*Extract to read*
>> BEGIN

4.2 Consumer Protection Extra-Territoriality

Consumer laws may apply if services are:

  • Marketed into territory
  • Local currency accepted
  • Language targeting used

Including laws in:

EU, UK, US states, Canada, Australia, Japan, Korea, Brazil, Mexico, Argentina, Middle East consumer statutes, African consumer regimes.


4.3 Media and Political Content Regulation

Some states regulate online speech if:

  • Content affects domestic political order
  • National security is alleged
  • Cultural or religious laws are implicated

Including but not limited to:

China, Russia, Turkey, Iran, Saudi Arabia, UAE, Pakistan, Bangladesh, Indonesia, parts of Africa, Central Asian states.

WNS complies with binding lawful orders while applying geo-restriction where feasible.


5. GEO-BLOCKING, LOCALIZATION, AND PARTIAL COMPLIANCE

5.1 Geo-Restriction as Compliance Tool

Where national laws conflict, WNS may:

  • Restrict access by IP geolocation
  • Remove content only in specified jurisdictions
  • Disable features locally

This approach is recognized under:

  • EU DSA territorial enforcement model
  • Council of Europe proportionality principles
  • UN freedom of expression jurisprudence

5.2 Technical and Legal Limitations

Geo-blocking is not perfect due to:

  • VPN usage
  • CDN routing
  • Mobile network variability

Therefore, WNS cannot guarantee precise territorial compliance in every instance.

5.3 Territorial Limitation as Compliance

Where territorial restriction is implemented in response to legal demand, such action constitutes compliance limited to the requesting jurisdiction and shall not be interpreted as admission of illegality in other jurisdictions.

>> END

*Given exercise 1*
Can you copy out the rows between the line holding "This screenshot has height=953, width=1916." and the line holding "click(x=365, y=85)", inclusive, leaving out the pictures?
The compliance text has no connection to the rows that come next.

*Extracted data*
>> BEGIN

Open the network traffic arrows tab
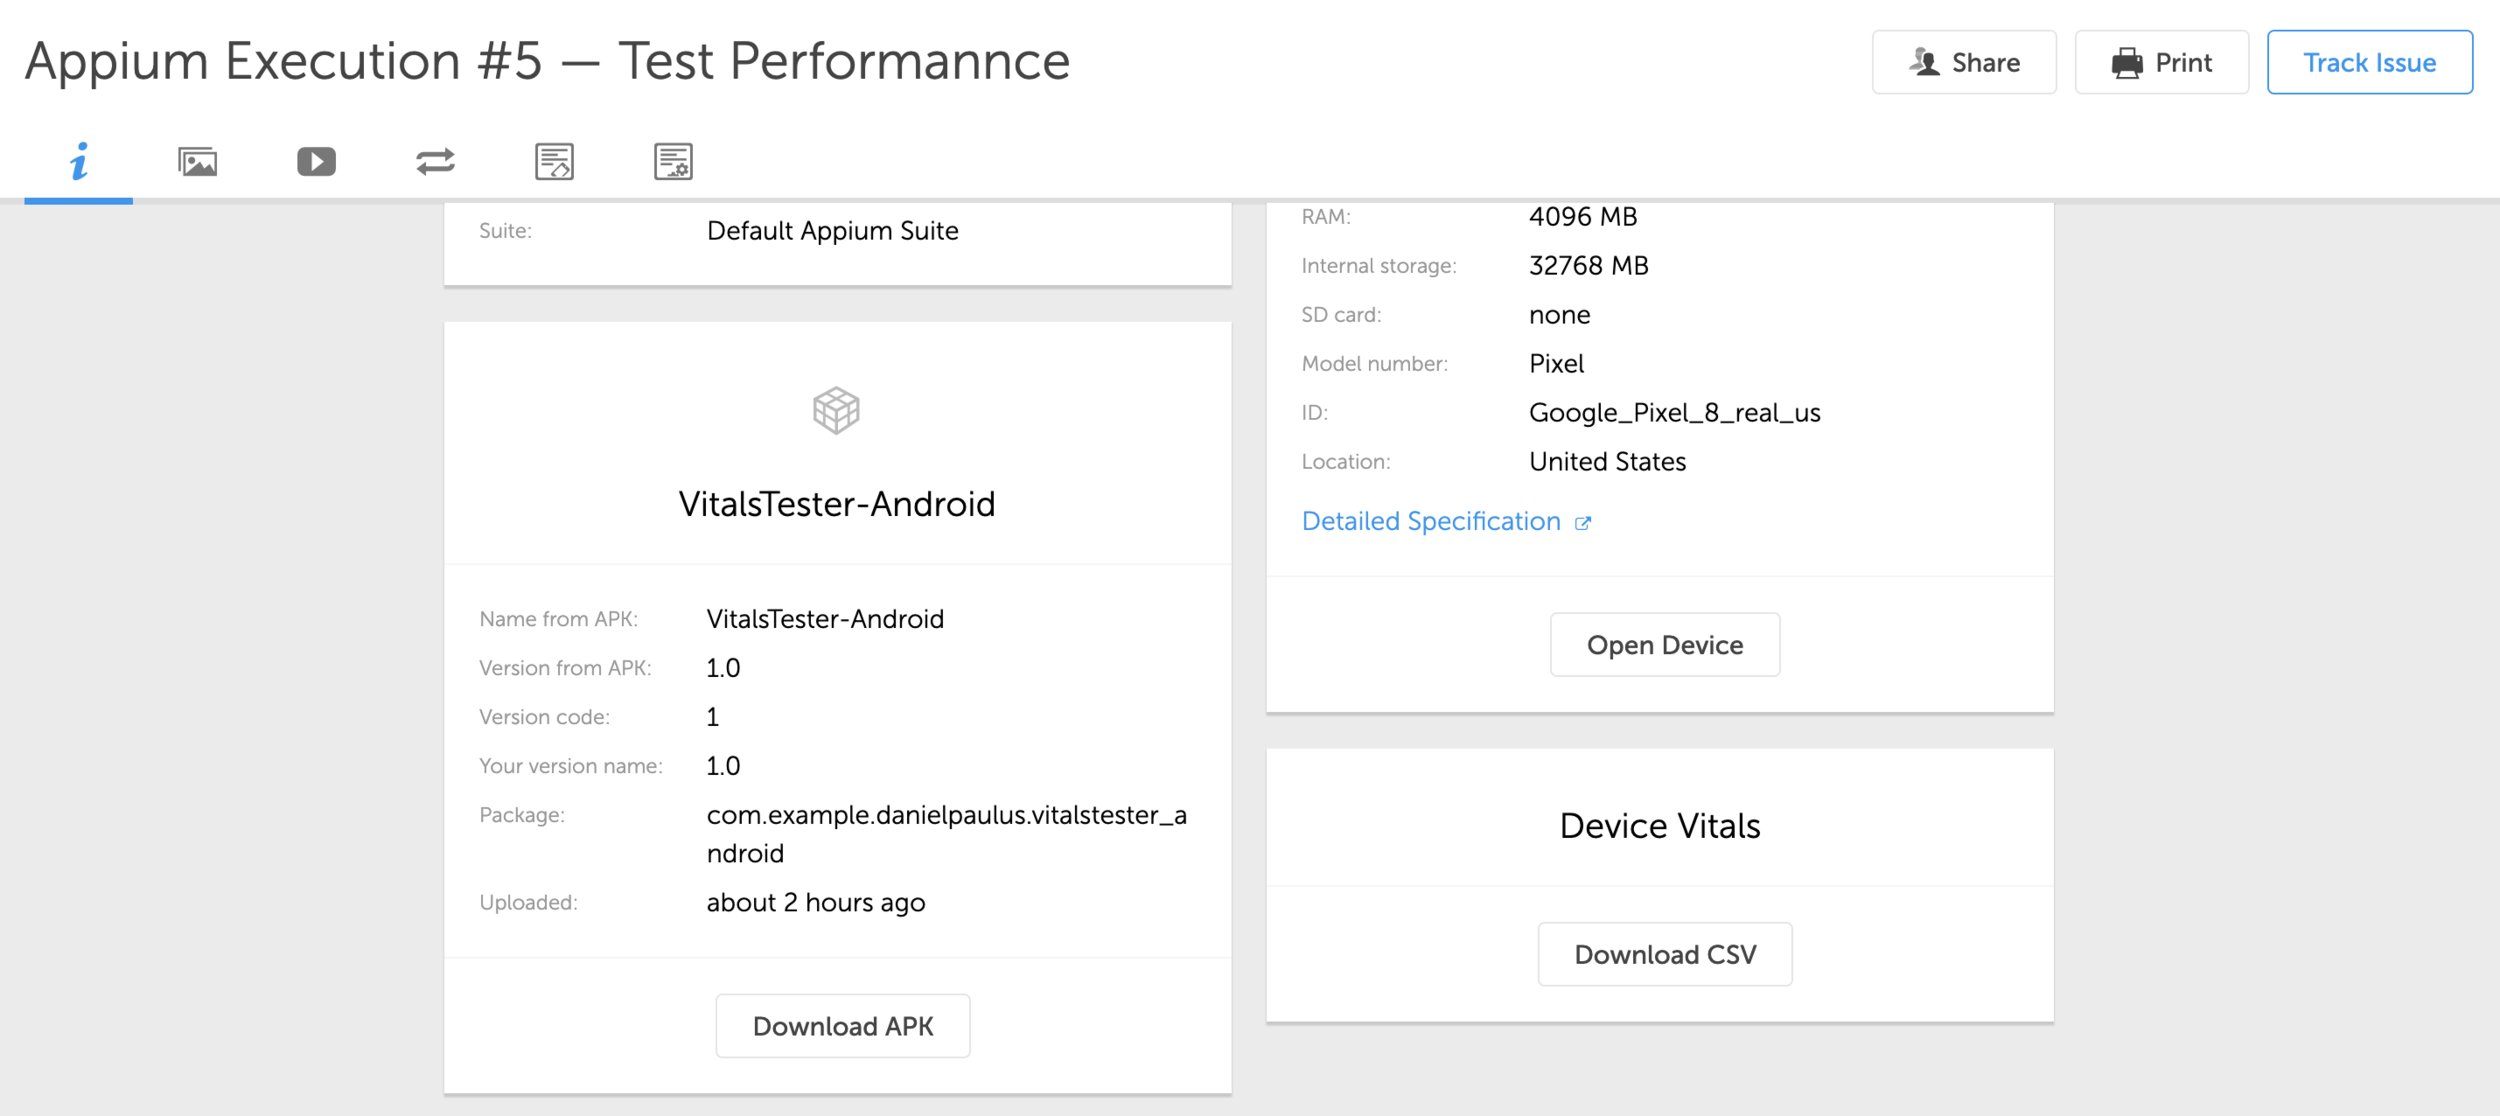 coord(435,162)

>> END
>> BEGIN

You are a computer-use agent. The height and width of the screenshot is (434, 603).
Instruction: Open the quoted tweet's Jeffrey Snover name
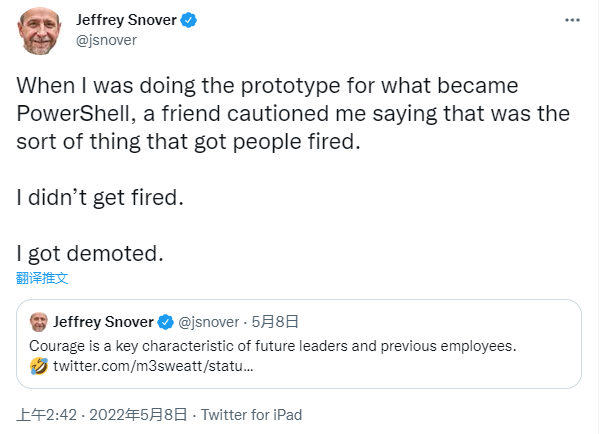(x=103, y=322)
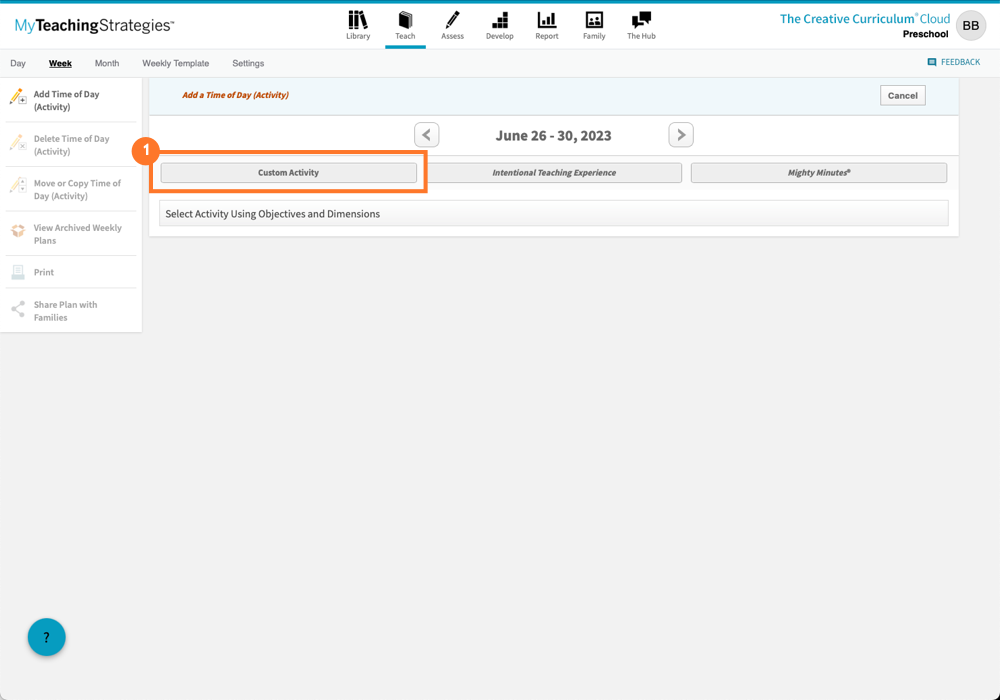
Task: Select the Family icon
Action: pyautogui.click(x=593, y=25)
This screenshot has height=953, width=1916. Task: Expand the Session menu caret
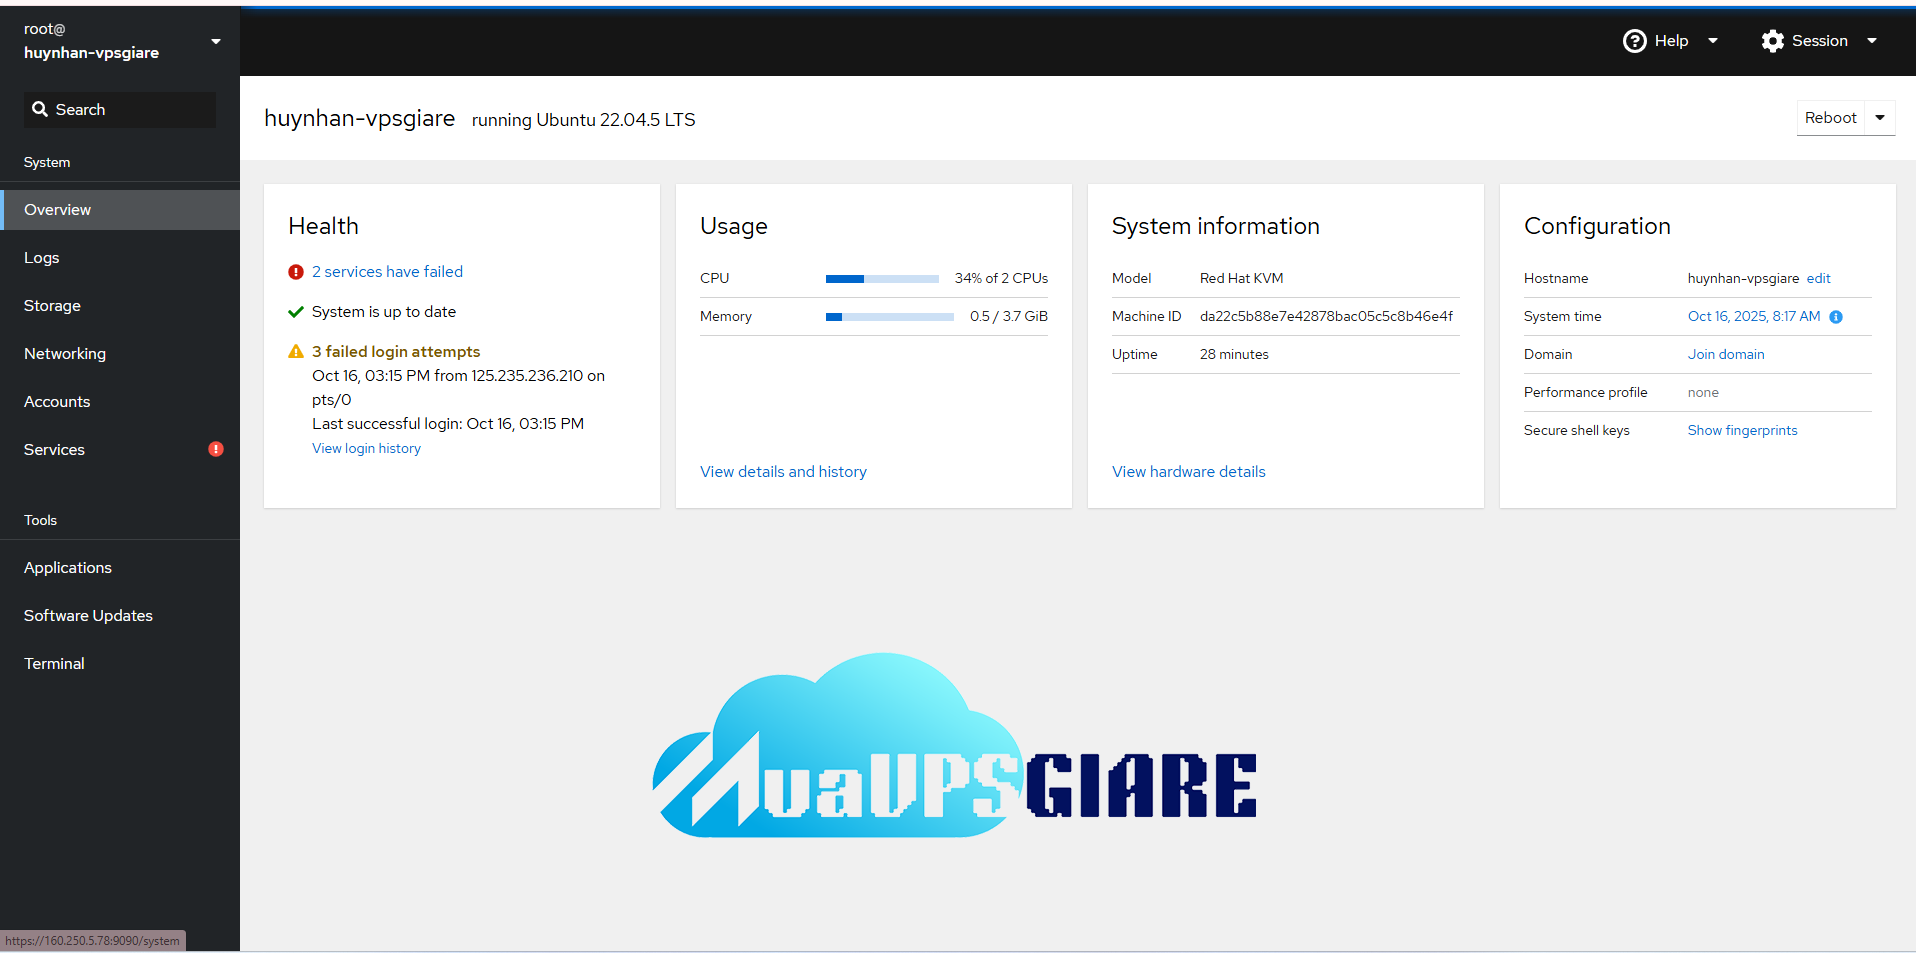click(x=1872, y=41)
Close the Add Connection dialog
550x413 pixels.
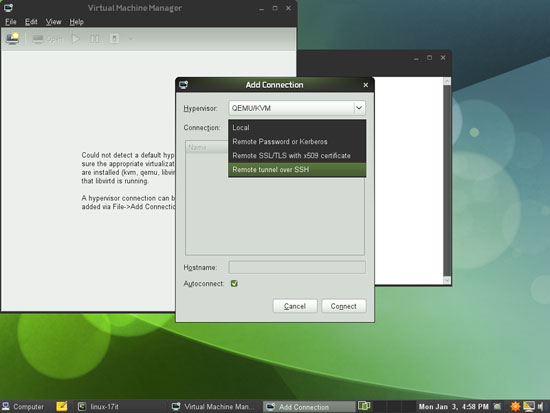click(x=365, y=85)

>> END
>> BEGIN

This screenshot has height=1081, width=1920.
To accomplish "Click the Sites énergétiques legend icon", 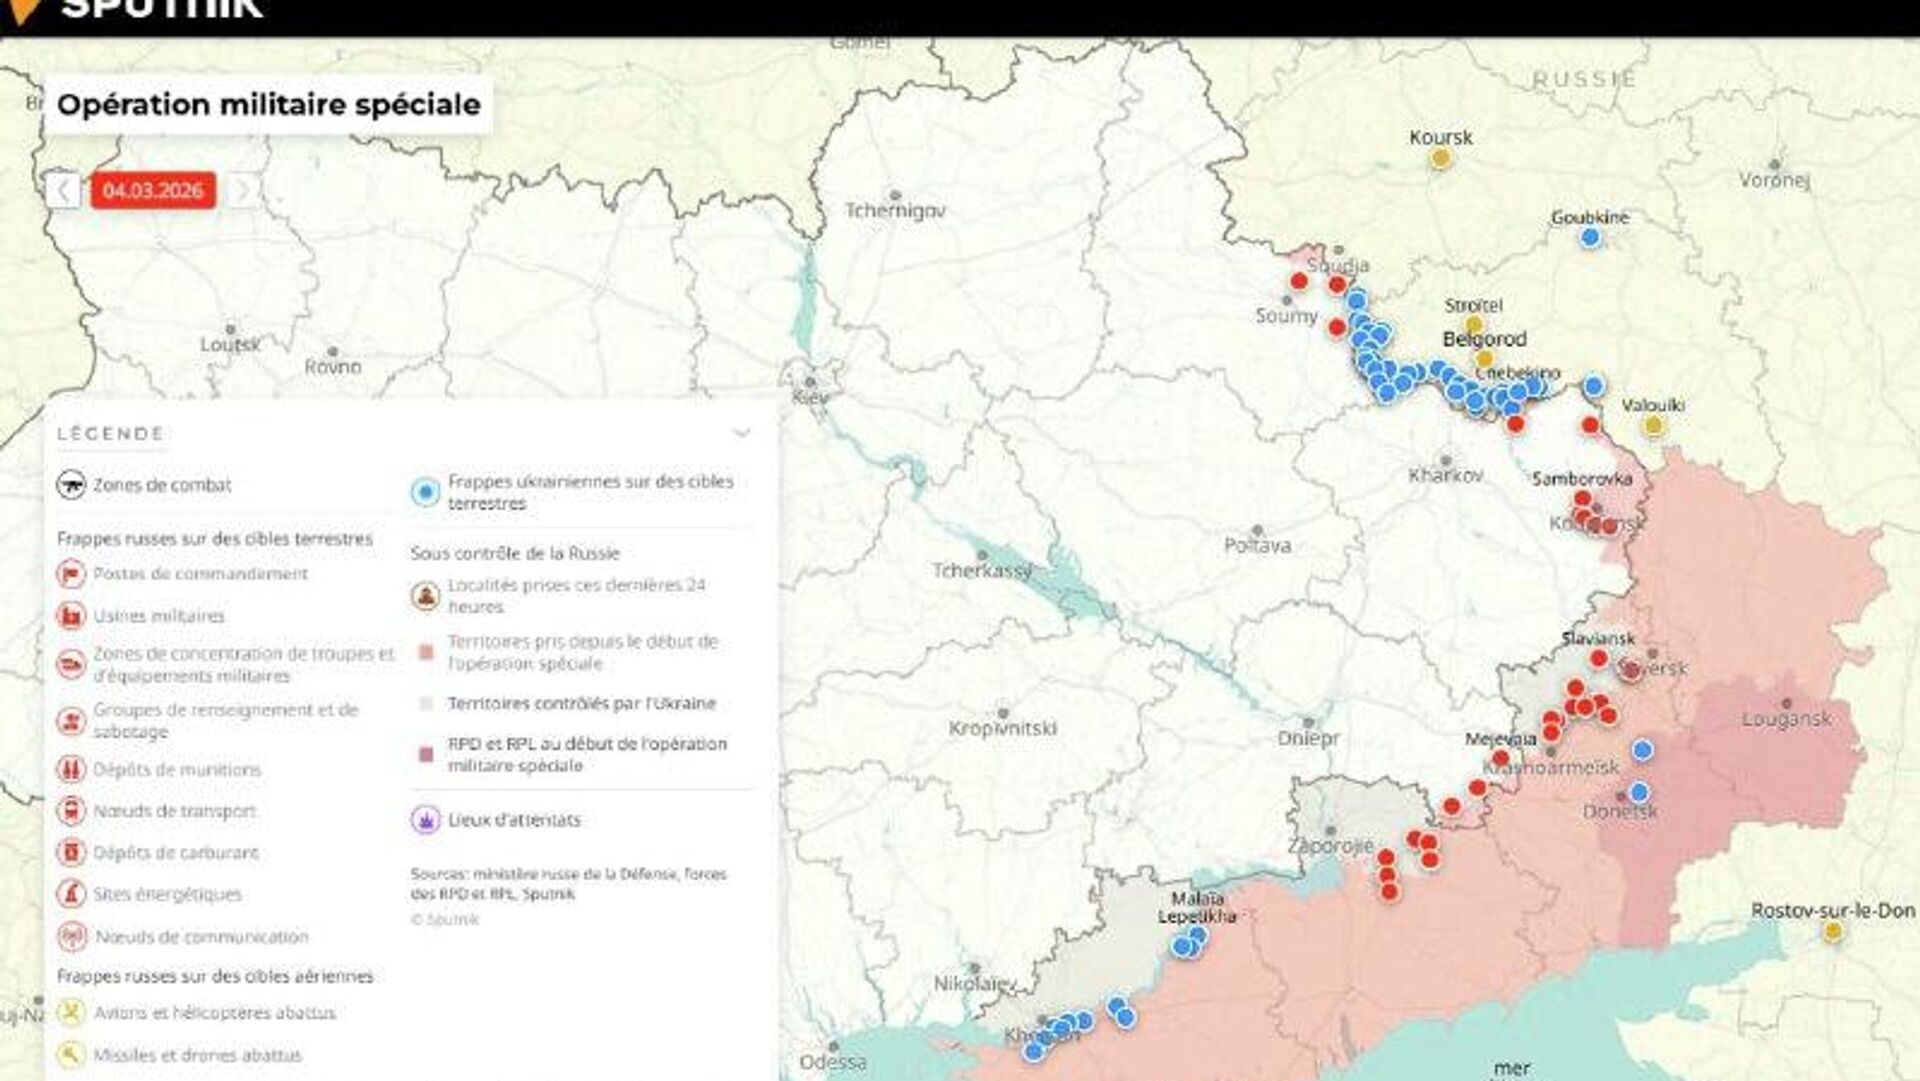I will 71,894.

>> END

*Given exercise 2*
Does the compliance text agree with each statement? (a) WNS can guarantee precise territorial compliance in every instance. (b) VPN usage is listed as one reason geo-blocking is not perfect. (c) A territorial restriction made in response to legal demand counts as an admission of illegality in other jurisdictions.

*Exercise response 1*
This screenshot has height=953, width=1916. Task: Expand the Session menu caret
click(x=1872, y=41)
Close the Add Connection dialog
550x413 pixels.
click(x=365, y=85)

*Exercise response 2*
(a) No: "WNS cannot guarantee precise territorial compliance in every instance."
(b) Yes: "Geo-blocking is not perfect due to:" lists "VPN usage".
(c) No: "shall not be interpreted as admission of illegality in other jurisdictions."